Last week , I was freaking out. I had a rough grasp on my monologue, but didn’t really know my lines for my scene. It was Thanksgiving break, so I couldn’t practice with my scene partner. I ended up running through lines and rehearsing both pieces with my mother and grandmother. It was a blast. We got into it. Really into it. People don’t realize how fun it can be to lose yourself in a character, and step inside someone else’s personality. For that monologue, I got to be Adam (my character) for two minutes, yelling at the girl that just broke my heart. For the scene, I got to be Theo, an strung-out architect with an arrogant side and mean streak. Becoming these characters was the ultimate act of empathy, and like nothing I’ve ever done before.

Anyway, back to the learning lines. The first few run-throughs were rough. Really rough. I made a rehearsal schedule, and ran through the scene three times per day. Every time I practiced, the piece got better. I knew my lines. I started to really understand my them. My emotion came through. I started picking up nuances about the piece. I felt like an actor, not just the nervous student I had been.

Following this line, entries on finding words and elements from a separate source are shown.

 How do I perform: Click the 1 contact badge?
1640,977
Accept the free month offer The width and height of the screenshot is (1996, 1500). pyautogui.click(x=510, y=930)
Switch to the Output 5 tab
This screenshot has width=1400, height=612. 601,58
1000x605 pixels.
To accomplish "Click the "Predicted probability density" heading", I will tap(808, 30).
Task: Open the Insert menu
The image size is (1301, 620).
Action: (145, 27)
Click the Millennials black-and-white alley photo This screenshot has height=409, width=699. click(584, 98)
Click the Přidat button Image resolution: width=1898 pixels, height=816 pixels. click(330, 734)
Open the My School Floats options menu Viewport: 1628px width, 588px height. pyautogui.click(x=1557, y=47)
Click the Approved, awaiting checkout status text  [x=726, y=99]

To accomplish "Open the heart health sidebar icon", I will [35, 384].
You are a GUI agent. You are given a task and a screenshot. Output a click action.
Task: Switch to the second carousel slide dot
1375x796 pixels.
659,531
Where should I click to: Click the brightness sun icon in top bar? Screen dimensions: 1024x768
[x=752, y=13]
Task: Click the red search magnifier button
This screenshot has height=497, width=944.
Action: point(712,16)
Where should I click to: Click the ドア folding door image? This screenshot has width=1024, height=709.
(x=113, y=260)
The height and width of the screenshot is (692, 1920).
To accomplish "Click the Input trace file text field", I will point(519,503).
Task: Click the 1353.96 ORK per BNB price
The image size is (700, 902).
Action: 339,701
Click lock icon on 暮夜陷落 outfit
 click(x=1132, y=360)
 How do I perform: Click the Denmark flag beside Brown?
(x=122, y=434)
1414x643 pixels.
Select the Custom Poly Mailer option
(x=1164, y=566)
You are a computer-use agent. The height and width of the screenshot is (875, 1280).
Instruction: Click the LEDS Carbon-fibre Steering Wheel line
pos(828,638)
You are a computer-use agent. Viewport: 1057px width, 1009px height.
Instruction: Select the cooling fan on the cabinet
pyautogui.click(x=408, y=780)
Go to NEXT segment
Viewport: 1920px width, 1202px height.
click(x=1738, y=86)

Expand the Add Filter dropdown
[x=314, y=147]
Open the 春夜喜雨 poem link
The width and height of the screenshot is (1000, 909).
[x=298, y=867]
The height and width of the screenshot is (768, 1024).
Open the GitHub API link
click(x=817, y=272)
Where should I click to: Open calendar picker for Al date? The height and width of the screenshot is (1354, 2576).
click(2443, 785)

By the time I got back to campus, I was ready. I had my monologue down, so now it was just a matter of honing the scene. My partner and I practiced.  We worked on body language and interacting with each other. Things were looking good. We were ready to go. We were still a bit nervous; every time we practiced, we’d drop a line or two. It was small, but noticeable. Hopefully we’d keep our composure on stage. After all, the show must go on.

Today, we did the scene. Everything ran perfectly. The emotion was there. The volume was there. The lines were there. We nailed it. I’ve never felt so alive. I didn’t even see the audience. It was just me and my scene partner up there. The old acting cliché is absolutely true: in an age of constant distraction, we were completely in the moment. In another time, in another place. Theater truly is something else.

When the class ended, I realized I wouldn’t get these feelings again for a while. Boy, I sure am going to miss that. Even outside of the class, though,  I’m grateful for how much the skills I’ve learned in it have helped me in other areas. After the monologue and scene, the presentation I have to do in my Econometrics class is going to be cake.  I no longer get nervous before doing public speaking. I know that I can memorize anything. I know I can take on another persona if I need to. I’ve noticed that in my everyday interactions, I express myself more. I am, literally, more dramatic. Situations that used to be boring are now exciting. I see social interactions in a new way now. I’m aware of how I’m speaking, how I’m standing, how I’m presenting myself. That was something I thought school couldn’t teach. I sure was wrong.